#### Problem details
Take the line containing "Click the associate" and every line after it to the end of the records, and copy them exactly, excluding pictures.

#### Material to process
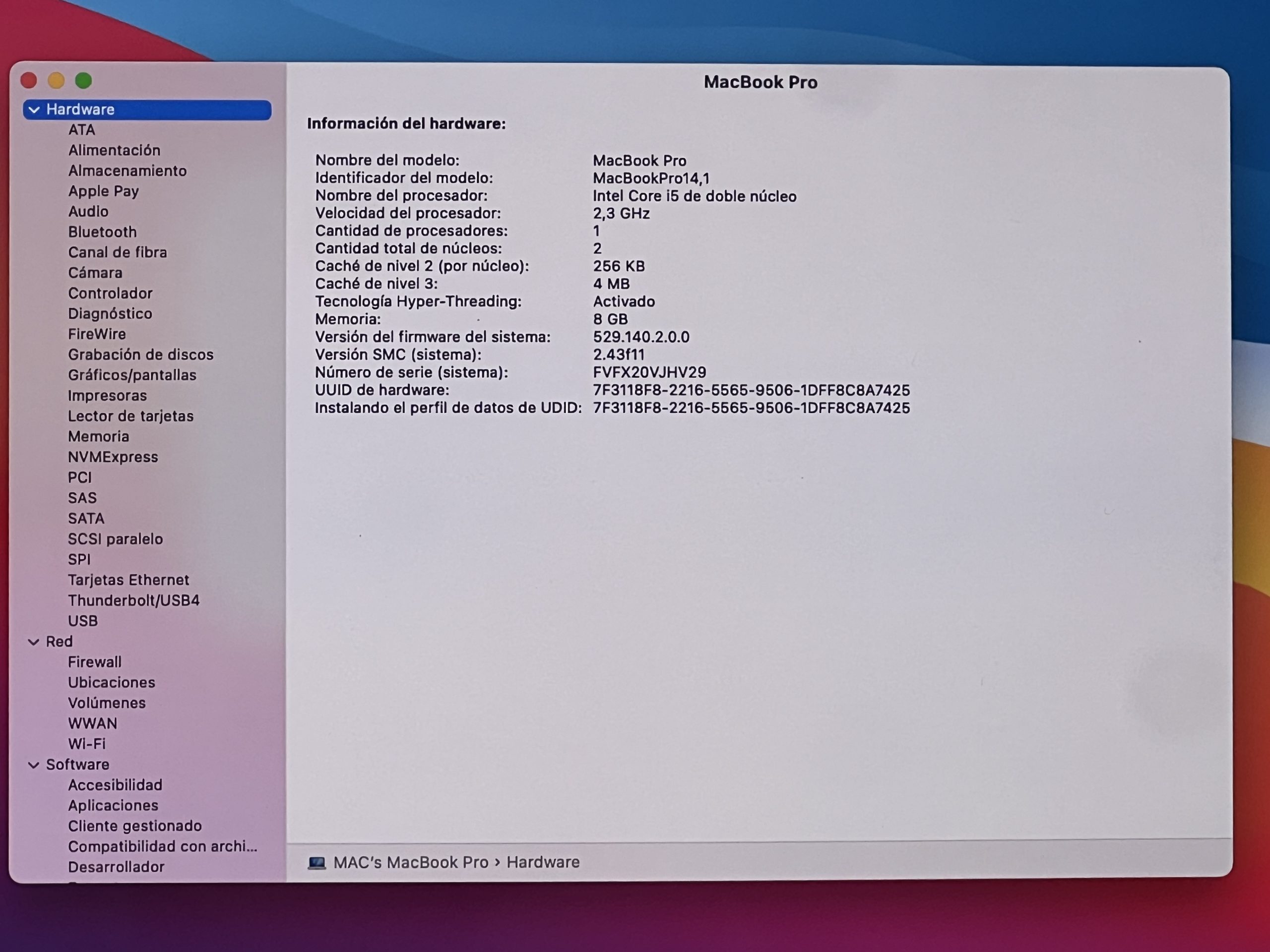Screen dimensions: 1270x952
Task: Select the serial number value FVFX20VJHV29
Action: pos(649,372)
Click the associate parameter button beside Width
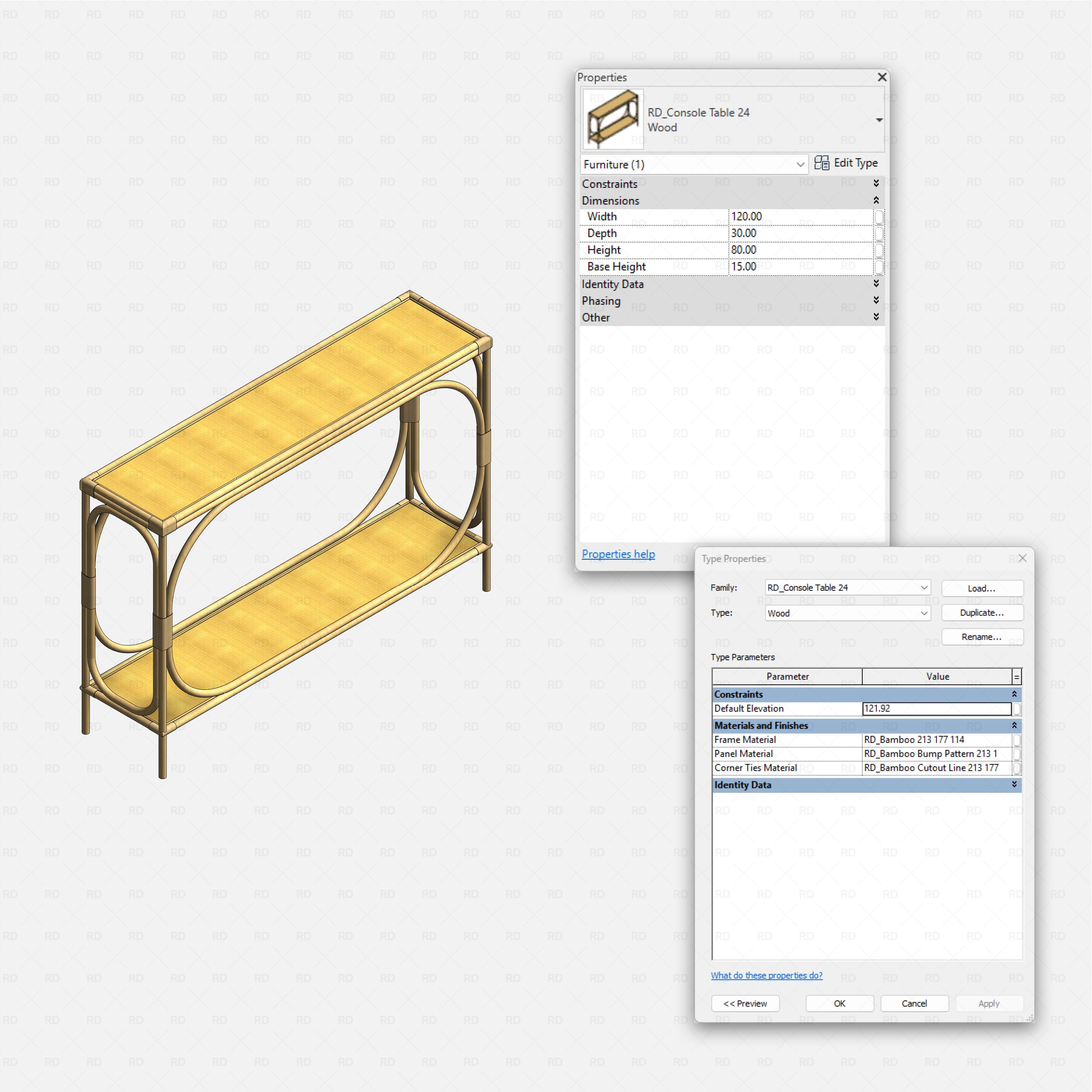 (879, 216)
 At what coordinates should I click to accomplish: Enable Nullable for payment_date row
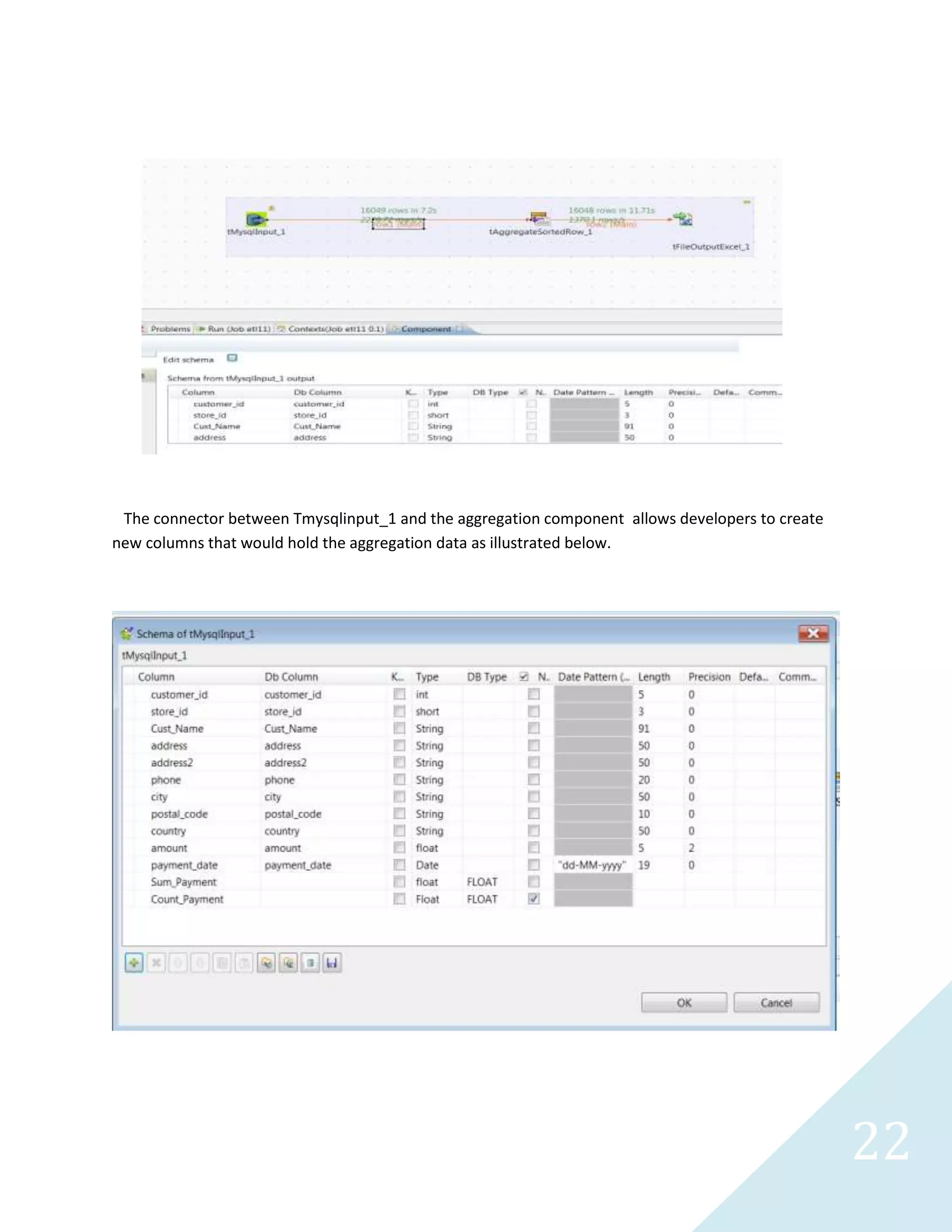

#### Result of the task
Click the associate parameter button beside Width
 (879, 216)
 At what coordinates should I click to accomplish: Enable Nullable for payment_date row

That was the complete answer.